## DATA EXTRACTS
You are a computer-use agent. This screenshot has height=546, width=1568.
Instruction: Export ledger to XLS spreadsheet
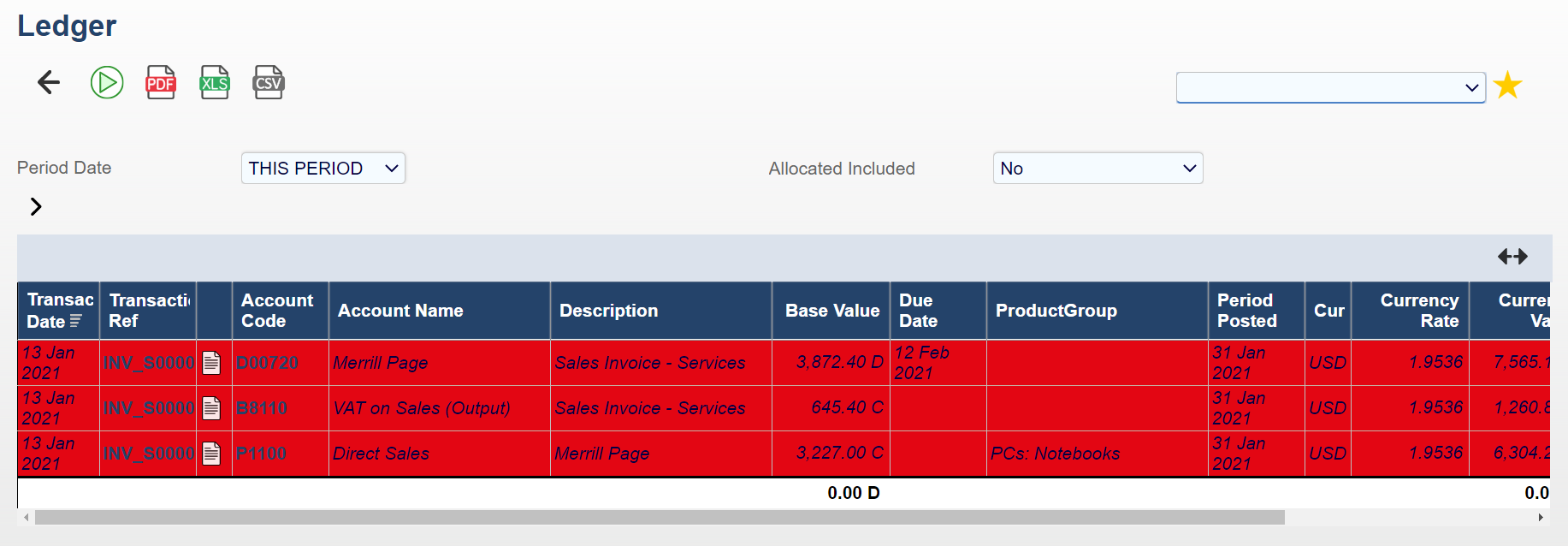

...

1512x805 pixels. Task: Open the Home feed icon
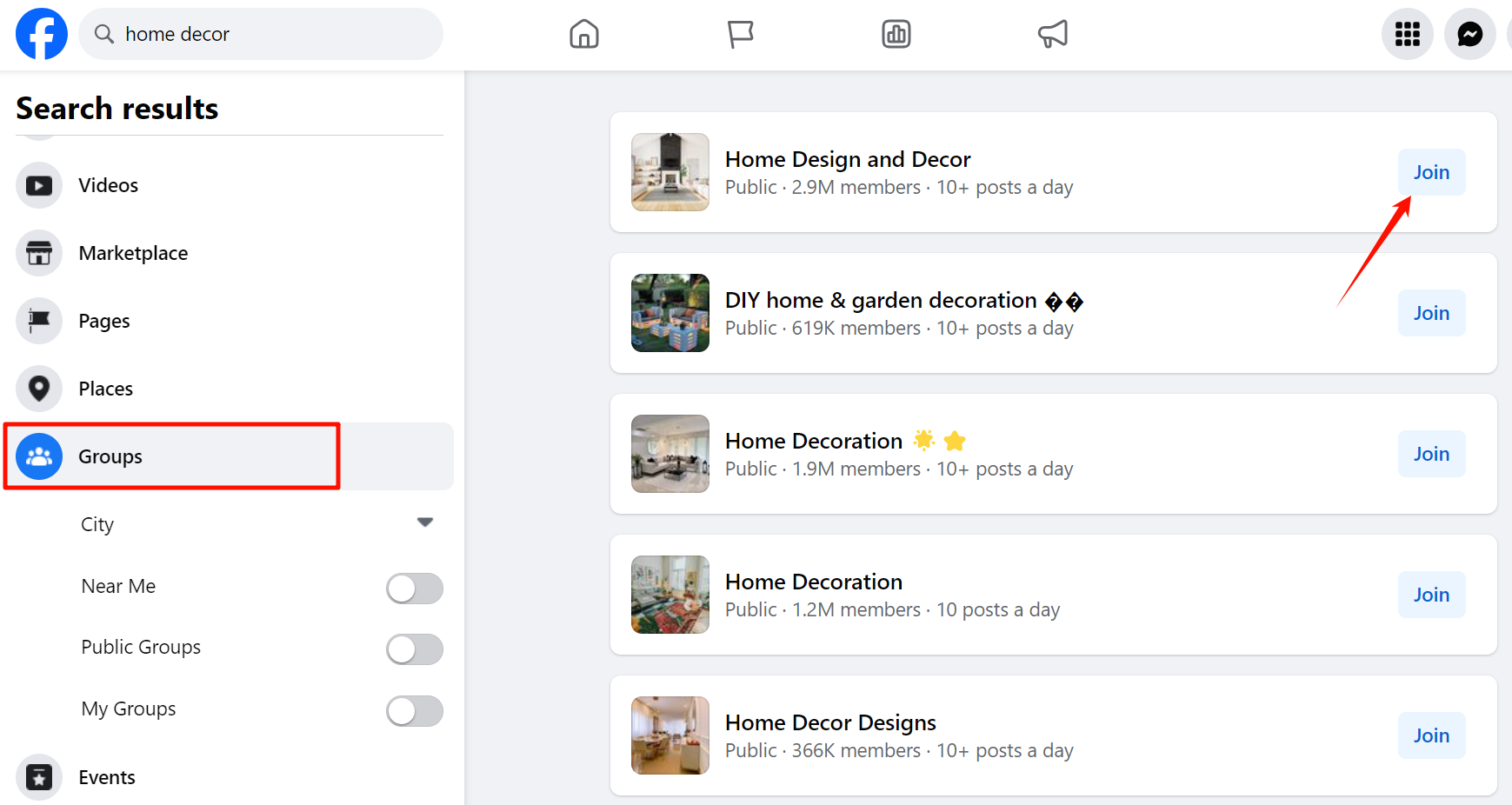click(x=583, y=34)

==

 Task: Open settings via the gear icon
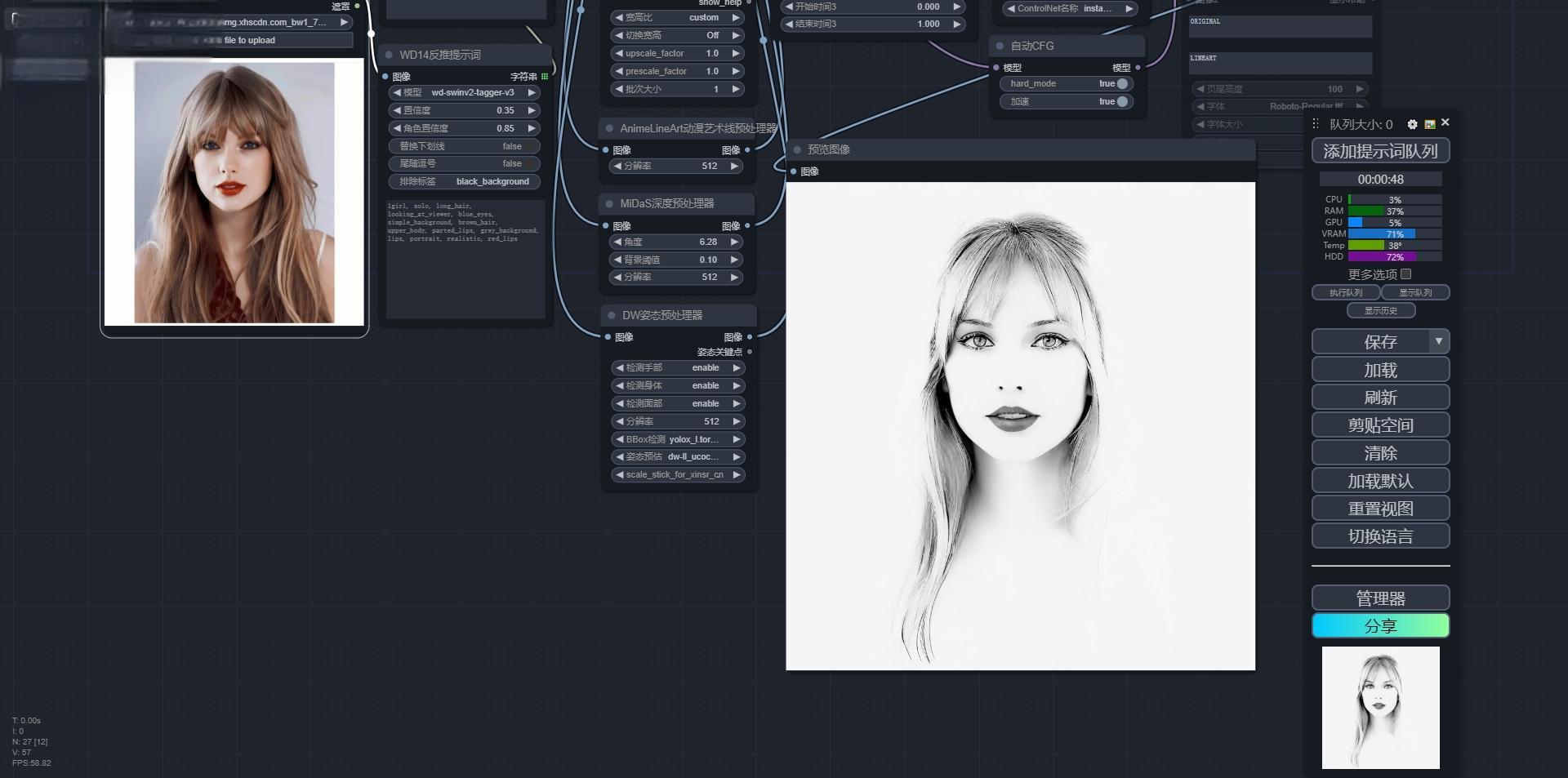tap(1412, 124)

## INSTRUCTIONS TO FOLLOW
In the data above, which lines lie between the line with "You are a computer-use" and the line with "Instruction: Export ledger to XLS spreadsheet", inclusive? Print those lines exactly and nothing else.

## SOLUTION FOR THIS TASK
You are a computer-use agent. This screenshot has height=546, width=1568.
Instruction: Export ledger to XLS spreadsheet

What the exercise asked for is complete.